Jodida M!!! y luego querés que sea juicioso y millonario!!! Aquí me tenés leyendo y posteando tus putos deliciosos articulitos domingueros!!!

Mis vidas como ex
Gustavo Escanlar

Cuando tu vida se ha ido al carajo, mirar atrás parece una buena opción. Eso sí: no esperes que el tiempo pasado haya sido mejor.

Ex hijo

Después de que la doctora me dio la noticia me fui llorando por la calle Rivera. Fue hace dos años, y fue la verdadera despedida de mi padre. Aunque al final demoró en morirse, ése fue el real momento de la pérdida. “Vamos a abandonar el tratamiento”, me dijo la tipa. “El cáncer ya avanzó por todo el cuerpo. Cualquier cosa que hagamos va a ser inútil”. Le pregunté cómo seguíamos. “Dolores óseos. Fracturas. Incapacidad para moverse. Muerte”. Se notaba que yo no le caía simpático a la doctora. Me lo decía todo así, sin anestesia, con una fingidísima amabilidad demasiado sobreactuada. Hasta parecía que se sonreía. No estaba tratando de consolarme. Estaba disfrutando. Siempre me pasan este tipo de cosas. Es como que genero este tipo de reacciones. Unos minutos antes que naciera mi hija Violeta, la neonatóloga me miró con cara de vampira y me dijo: “Ahora me voy a vengar de todas las veces que me hiciste enojar”. A la hija de puta le molestaban las cosas que decía por televisión. “Es igualita al padre, pobre”, dijo al ver a la bebé. El mundo está lleno de hijas de puta.

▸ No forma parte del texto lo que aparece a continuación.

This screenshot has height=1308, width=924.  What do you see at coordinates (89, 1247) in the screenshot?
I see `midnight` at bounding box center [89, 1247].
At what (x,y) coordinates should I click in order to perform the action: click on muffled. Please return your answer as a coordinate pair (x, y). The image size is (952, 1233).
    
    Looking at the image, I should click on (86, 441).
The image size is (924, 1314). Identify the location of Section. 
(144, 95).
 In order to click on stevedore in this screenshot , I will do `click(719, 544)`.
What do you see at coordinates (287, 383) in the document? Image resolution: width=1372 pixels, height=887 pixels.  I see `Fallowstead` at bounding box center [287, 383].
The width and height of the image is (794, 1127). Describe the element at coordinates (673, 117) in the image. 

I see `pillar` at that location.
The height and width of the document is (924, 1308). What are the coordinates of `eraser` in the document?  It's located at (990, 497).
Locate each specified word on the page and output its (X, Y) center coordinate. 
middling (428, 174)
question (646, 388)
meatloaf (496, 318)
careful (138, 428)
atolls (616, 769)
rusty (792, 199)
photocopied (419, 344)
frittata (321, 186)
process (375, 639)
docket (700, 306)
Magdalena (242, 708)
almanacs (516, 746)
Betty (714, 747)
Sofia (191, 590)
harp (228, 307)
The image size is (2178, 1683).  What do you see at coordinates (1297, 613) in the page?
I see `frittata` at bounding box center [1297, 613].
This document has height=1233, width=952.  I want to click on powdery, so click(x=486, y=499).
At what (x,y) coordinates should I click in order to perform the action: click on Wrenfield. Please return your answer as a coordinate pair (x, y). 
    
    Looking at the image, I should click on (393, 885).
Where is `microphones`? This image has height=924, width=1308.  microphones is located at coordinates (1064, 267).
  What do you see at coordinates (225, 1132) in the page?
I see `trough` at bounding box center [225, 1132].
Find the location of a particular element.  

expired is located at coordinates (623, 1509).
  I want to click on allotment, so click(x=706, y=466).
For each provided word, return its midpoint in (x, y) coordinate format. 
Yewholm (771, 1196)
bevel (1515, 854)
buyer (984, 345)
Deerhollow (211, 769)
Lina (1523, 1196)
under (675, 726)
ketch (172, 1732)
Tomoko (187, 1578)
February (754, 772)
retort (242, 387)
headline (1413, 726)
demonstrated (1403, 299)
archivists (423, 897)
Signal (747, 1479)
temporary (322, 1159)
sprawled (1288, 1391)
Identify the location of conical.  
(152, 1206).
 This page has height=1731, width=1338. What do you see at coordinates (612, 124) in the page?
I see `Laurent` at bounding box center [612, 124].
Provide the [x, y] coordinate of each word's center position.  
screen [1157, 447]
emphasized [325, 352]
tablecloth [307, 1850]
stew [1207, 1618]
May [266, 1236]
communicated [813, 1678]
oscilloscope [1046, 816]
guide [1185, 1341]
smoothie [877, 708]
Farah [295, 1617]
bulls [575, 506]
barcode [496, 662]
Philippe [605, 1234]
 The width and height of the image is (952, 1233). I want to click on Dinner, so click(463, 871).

Mi padre no sufrió dolores óseos ni fracturas, como decía la doctora al borde del orgasmo. Simplemente, se fue apagando. Dejó de reírse, dejó de cantar, dejó de oír, dejó de caminar. De a poco se fue olvidando de las cosas. Terminó en una cama, sin poder hacer nada. Pasamos tres semanas en terapia intensiva, recibiendo informes diarios de los médicos que no sabían por qué carajo seguían prolongándole la vida. “Tiene edema de pulmón”. “No, no tiene edema, tiene una infección”. “Una infección muy resistente a los antibióticos”. “No hay modo de combatirle la diarrea”. “Está sedado”. “Tiene necrosis intestinal”. “Vayan preparándose para lo peor”. Te lo dicen todo como si ellos supieran, de verdad, qué es lo peor.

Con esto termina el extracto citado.